How I/O channels are implemented in Linux kernel?

Question

stdin, stdout, stderr are some integers that index into a data structure which 'knows' which I/O channels are to be used for the process. I understand this data structure is unique to every process. Are I/O channels nothing but some data array structures with dynamic memory allocation ?

by I/O channels do you mean streams or pipes? also, this probably varies by kernel. you'll probably need to ask about a specific kernel. — strugee, Oct 19 '13 at 00:06
@strugee I am talking about Linux kernel. I meant streams by I/O channels. How these streams are implemented in linux? some array or something? — KawaiKx, Oct 19 '13 at 00:23

score 15 · Accepted Answer · edited May 23 '17 at 12:40

In Unix-like operating systems, the standard input, output and error streams are identified by the file descriptors 0, 1, 2. On Linux, these are visible under the proc filesystem in /proc/[pid]/fs/{0,1,2}. These files are actually symbolic links to a pseudoterminal device under the /dev/pts directory.

A pseudoterminal (PTY) is a pair of virtual devices, a pseudoterminal master (PTM) and a pseudoterminal slave (PTS) (collectively referred to a s a pseudoterminal pair), that provide an IPC channel, somewhat like a bidirectional pipe between a program which expects to be connected to a terminal device, and a driver program that uses the pseudoterminal to send input to, and receive input from the former program.

A key point is that the pseudoterminal slave appears just like a regular terminal, e.g. it can be toggled between noncanonical and canonical mode (the default), in which it interprets certain input characters, such as generating a SIGINT signal when a interrupt character (normally generated by pressing Ctrl+C on the keyboard) is written to the pseudoterminal master or causing the next read() to return 0 when a end-of-file character (normally generated by Ctrl+D) is encountered. Other operations supported by terminals is turning echoing on on or off, setting the foreground process group etc.

Pseudoterminals have a number of uses:

They allow programs like ssh to operate terminal-oriented programs on a another host connected via a network. A terminal-orientated program may be any program, which would normally be run in an interactive terminal session. The standard input, output and error of such a program cannot be connected directly socket, as sockets do not support the aforementioned terminal-related functionality.
They allow programs like expect to drive a interactive terminal-orientated program from a script.
They are used by terminal emulators such as xterm to provide terminal-related functionality.
They are are used by programs such as screen to multiplex a single physical terminal between multiple processes.

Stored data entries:
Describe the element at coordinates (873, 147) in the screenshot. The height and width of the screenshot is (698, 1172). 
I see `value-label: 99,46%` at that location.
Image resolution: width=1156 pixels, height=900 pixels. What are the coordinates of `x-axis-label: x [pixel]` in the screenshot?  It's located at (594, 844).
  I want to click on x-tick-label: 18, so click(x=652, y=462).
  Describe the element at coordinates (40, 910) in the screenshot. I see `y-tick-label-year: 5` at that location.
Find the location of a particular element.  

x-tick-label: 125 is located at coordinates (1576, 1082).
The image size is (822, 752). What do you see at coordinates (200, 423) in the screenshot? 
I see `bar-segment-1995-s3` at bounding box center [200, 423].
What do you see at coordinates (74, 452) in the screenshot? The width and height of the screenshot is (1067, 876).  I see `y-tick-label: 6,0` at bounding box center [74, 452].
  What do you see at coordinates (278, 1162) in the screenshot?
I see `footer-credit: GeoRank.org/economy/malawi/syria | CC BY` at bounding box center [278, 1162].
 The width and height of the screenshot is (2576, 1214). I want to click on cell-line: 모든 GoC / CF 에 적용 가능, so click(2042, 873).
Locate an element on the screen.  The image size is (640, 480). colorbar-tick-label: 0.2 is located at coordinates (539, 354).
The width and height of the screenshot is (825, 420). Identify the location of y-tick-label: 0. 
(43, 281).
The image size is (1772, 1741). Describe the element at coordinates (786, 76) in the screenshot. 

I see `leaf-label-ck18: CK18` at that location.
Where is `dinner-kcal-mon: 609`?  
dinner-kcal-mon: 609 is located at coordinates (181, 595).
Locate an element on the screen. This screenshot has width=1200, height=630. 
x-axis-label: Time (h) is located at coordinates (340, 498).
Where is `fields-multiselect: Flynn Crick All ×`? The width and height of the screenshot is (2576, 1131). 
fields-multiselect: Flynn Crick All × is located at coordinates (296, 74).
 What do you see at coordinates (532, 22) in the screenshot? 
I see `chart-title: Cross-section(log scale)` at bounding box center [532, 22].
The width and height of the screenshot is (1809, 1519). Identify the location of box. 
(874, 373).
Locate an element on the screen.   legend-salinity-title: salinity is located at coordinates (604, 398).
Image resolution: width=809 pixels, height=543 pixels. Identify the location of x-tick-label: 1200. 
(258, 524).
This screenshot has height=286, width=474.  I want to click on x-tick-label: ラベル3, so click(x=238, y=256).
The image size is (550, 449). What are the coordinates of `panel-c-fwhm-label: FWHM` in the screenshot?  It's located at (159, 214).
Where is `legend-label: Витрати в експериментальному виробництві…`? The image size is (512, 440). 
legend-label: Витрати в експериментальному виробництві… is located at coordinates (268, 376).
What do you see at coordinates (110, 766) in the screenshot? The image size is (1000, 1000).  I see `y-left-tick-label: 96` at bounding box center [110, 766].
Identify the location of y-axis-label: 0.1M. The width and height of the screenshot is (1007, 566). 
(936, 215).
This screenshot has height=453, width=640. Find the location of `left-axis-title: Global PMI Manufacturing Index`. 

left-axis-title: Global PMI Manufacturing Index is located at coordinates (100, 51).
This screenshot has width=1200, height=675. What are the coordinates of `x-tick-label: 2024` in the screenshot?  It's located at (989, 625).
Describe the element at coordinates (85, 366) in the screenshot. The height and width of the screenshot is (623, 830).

Task requirements
(a) Retype the part of the thread on Linux I/O streams that opens with the words containing "A pseudoterminal (PTY)" and closes with "the former program.".
(b) Put the lines of the listing, from its first line through the line containing "dinner-kcal-mon: 609 is", into a numbered list, leaving out any blank lines.

Answers by task
(a)
A pseudoterminal (PTY) is a pair of virtual devices, a pseudoterminal master (PTM) and a pseudoterminal slave (PTS) (collectively referred to a s a pseudoterminal pair), that provide an IPC channel, somewhat like a bidirectional pipe between a program which expects to be connected to a terminal device, and a driver program that uses the pseudoterminal to send input to, and receive input from the former program.

(b)
1. Describe the element at coordinates (873, 147) in the screenshot. The height and width of the screenshot is (698, 1172). 
2. I see `value-label: 99,46%` at that location.
3. Image resolution: width=1156 pixels, height=900 pixels. What are the coordinates of `x-axis-label: x [pixel]` in the screenshot?  It's located at (594, 844).
4.   I want to click on x-tick-label: 18, so click(x=652, y=462).
5.   Describe the element at coordinates (40, 910) in the screenshot. I see `y-tick-label-year: 5` at that location.
6. Find the location of a particular element.  
7. x-tick-label: 125 is located at coordinates (1576, 1082).
8. The image size is (822, 752). What do you see at coordinates (200, 423) in the screenshot? 
9. I see `bar-segment-1995-s3` at bounding box center [200, 423].
10. What do you see at coordinates (74, 452) in the screenshot? The width and height of the screenshot is (1067, 876).  I see `y-tick-label: 6,0` at bounding box center [74, 452].
11.   What do you see at coordinates (278, 1162) in the screenshot?
12. I see `footer-credit: GeoRank.org/economy/malawi/syria | CC BY` at bounding box center [278, 1162].
13.  The width and height of the screenshot is (2576, 1214). I want to click on cell-line: 모든 GoC / CF 에 적용 가능, so click(2042, 873).
14. Locate an element on the screen.  The image size is (640, 480). colorbar-tick-label: 0.2 is located at coordinates (539, 354).
15. The width and height of the screenshot is (825, 420). Identify the location of y-tick-label: 0. 
16. (43, 281).
17. The image size is (1772, 1741). Describe the element at coordinates (786, 76) in the screenshot. 
18. I see `leaf-label-ck18: CK18` at that location.
19. Where is `dinner-kcal-mon: 609`?  
20. dinner-kcal-mon: 609 is located at coordinates (181, 595).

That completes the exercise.